Jigs and fixtures
Designing 3D printed fixtures for repeatability
A fixture earns its keep when it makes a result repeatable. For 3D printed fixtures, the biggest wins usually come from smart locating surfaces, material choice, stiffness, and a design that respects real shop handling.
Jigs and fixtures
Start with how the part locates
A fixture should make the correct position feel natural. Wide, stable registration features usually beat small sharp details that are hard to trust after a few uses.
If the fixture holds several part revisions, leave room for harmless variation instead of designing every pocket as a perfect CAD duplicate.
- Use flat pads, shoulders, pins, or stops to define the important datums.
- Leave intentional clearance around non-critical surfaces.
- Make the loading direction obvious for repeat operators.
Jigs and fixtures
Balance stiffness, wear, and replacement cost
Printed fixtures can be intentionally practical: stiff enough for the job, inexpensive enough to revise, and easy to replace when the process changes.
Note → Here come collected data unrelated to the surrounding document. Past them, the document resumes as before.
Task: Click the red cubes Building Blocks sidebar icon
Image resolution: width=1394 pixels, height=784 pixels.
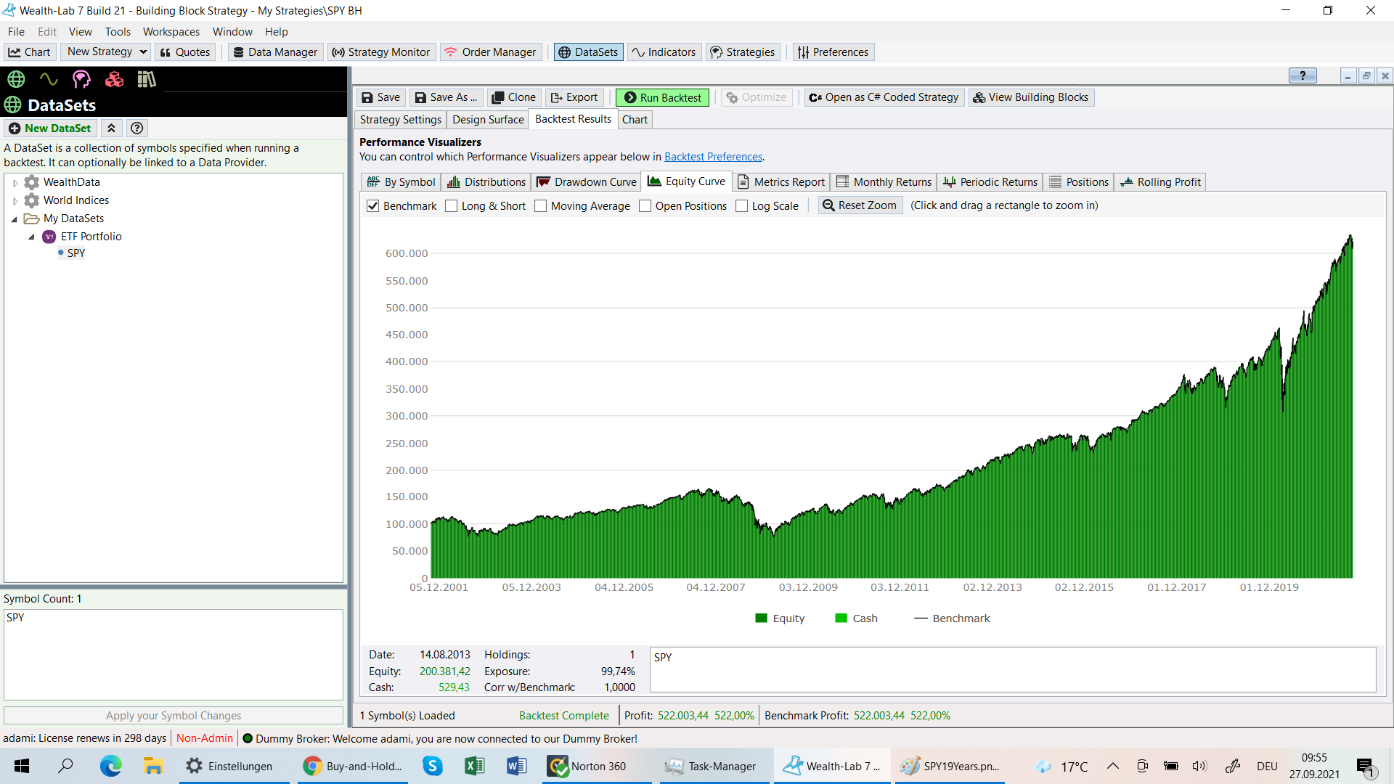Action: click(x=114, y=79)
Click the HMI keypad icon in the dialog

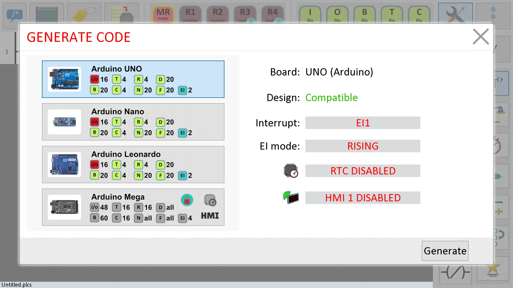point(291,198)
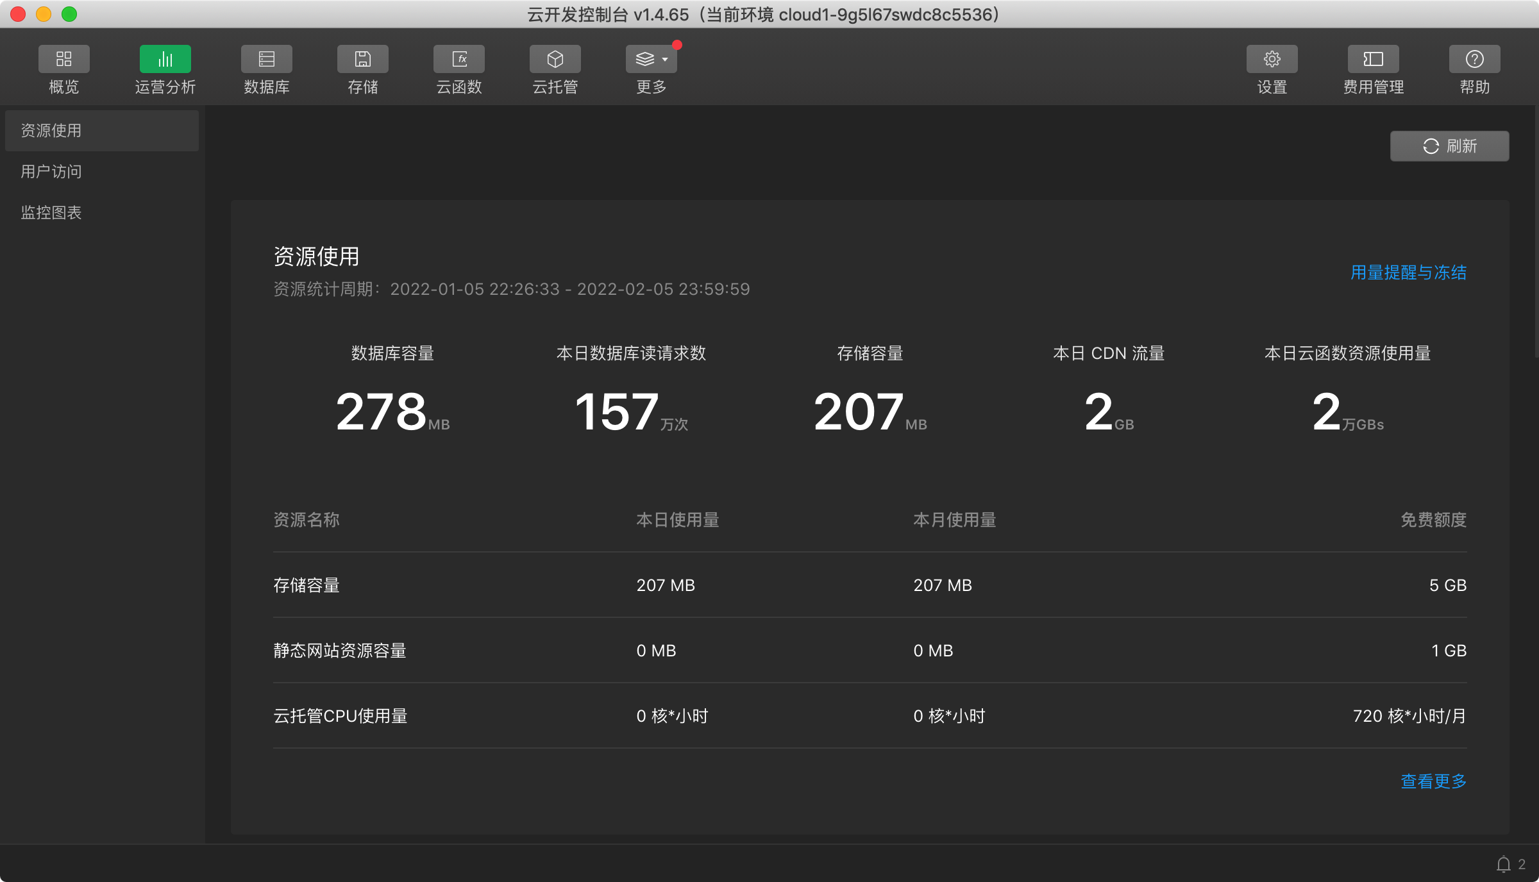Click the notification bell in status bar

[1503, 864]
For more demanding work, PETG-CF or PET-CF can make sense because stiffness and dimensional stability often matter more than raw impact toughness.
- Add ribs under spans instead of making every wall oversized.
- Use replaceable inserts or sacrificial pads where wear is expected.
- Choose material by environment, clamping load, and expected service life.
Key takeaways
What matters most
- Repeatability starts with clear locating surfaces and intentional clearance.
- A printed fixture can be designed as a replaceable production aid, not a forever tool.
- Stiffer materials can help fixture performance when clamping or dimensional stability matters.